Pull it up or leave it alone?
Barry Barker – Arable Seed Product Manager
The statisticians have been advising us all about the fact that 2012 was for most the wettest year in their lifetime and for many one of the most difficult autumns for harvesting and getting the following crop established. So what many growers are faced with is either pretty bare looking fields due to poor establishment or completely bare because the land has just not been fit to drill.
Probably the most difficult crop to judge in these situations is oilseed rape. Philip Marr, Agrii’s oilseed rape specialist advises that most growers will be making a judgment over the viability of their oilseed rape crops in early February, prior to the first application of Nitrogen. “The plant population required for a hybrid can be in the order of 9-12 plants per square metre and evenly spaced and for a conventional variety from 12-18 plants, to attain a decent yield with a potential 3.5 to 4 tonnes/ha. It is crucial that these plants are well established and have a good root structure, even more so if crops have been ravished by pigeons and there has been a high loss of leaf material. The decision to pull the crop out at this time needs a lot of consideration!!!”

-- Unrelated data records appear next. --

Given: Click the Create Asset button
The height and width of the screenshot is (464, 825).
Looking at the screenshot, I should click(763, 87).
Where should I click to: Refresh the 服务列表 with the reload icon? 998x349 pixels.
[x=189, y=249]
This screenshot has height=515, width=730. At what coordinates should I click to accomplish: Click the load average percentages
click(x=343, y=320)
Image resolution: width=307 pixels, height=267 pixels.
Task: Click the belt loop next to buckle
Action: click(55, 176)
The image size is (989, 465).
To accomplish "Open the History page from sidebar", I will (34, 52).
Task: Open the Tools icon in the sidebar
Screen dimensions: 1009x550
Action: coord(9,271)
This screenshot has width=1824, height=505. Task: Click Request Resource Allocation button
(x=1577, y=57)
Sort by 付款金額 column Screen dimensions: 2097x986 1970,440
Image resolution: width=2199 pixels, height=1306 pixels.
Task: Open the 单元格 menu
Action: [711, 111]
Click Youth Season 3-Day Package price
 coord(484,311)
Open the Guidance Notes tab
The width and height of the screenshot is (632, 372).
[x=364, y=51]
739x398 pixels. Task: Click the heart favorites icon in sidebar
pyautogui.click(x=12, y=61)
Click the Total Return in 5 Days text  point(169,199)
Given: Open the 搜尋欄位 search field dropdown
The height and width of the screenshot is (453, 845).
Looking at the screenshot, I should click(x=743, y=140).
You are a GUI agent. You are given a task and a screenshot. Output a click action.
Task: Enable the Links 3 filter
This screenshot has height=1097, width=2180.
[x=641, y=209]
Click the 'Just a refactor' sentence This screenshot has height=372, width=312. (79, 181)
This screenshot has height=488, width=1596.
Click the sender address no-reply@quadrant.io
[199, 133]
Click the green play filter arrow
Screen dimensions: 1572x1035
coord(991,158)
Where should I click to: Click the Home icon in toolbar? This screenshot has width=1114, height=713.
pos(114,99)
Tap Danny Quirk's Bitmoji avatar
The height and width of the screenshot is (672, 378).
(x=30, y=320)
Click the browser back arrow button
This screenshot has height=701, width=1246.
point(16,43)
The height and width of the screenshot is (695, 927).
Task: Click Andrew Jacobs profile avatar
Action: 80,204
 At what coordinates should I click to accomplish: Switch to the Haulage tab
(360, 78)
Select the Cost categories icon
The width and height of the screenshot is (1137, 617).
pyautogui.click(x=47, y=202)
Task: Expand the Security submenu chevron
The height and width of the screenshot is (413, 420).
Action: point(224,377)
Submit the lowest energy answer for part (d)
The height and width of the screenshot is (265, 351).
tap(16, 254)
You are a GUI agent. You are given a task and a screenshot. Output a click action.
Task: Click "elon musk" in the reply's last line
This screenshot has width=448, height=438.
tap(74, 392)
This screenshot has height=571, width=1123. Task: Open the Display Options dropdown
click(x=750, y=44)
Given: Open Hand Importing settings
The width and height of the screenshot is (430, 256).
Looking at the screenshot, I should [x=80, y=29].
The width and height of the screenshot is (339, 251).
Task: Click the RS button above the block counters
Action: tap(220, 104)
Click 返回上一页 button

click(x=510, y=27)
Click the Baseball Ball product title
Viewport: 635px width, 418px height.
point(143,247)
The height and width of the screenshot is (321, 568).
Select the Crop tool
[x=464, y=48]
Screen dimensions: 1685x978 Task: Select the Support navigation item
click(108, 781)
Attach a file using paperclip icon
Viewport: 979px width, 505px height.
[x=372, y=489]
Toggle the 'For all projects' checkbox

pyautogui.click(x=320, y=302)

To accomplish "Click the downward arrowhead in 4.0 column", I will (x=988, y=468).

For some the decision has already been made and others will make it very soon. But if the decision is to keep rape in the rotation then it is better to leave drilling spring oilseed rape until the soil and air temperatures have picked up and the crop will emergence and grow away vigorously. This will probably be around late March.
Demand for spring rape seed has been high and a number of varieties have sold out particularly some hybrids. However, there should be stocks of the leading conventional varieties, like Heros, available to meet demand.
If the decision is not to grow spring rape then growers should be aware that stocks of all species are likely to be in short supply this spring. So despite a fair quantity of imported seed being purchased to help meet demand it is certain that variety choice will be limited and if a variety is unfamiliar to a grower then Agrii would strongly recommend that they ask for UK data to support its suitability for its growing in this country.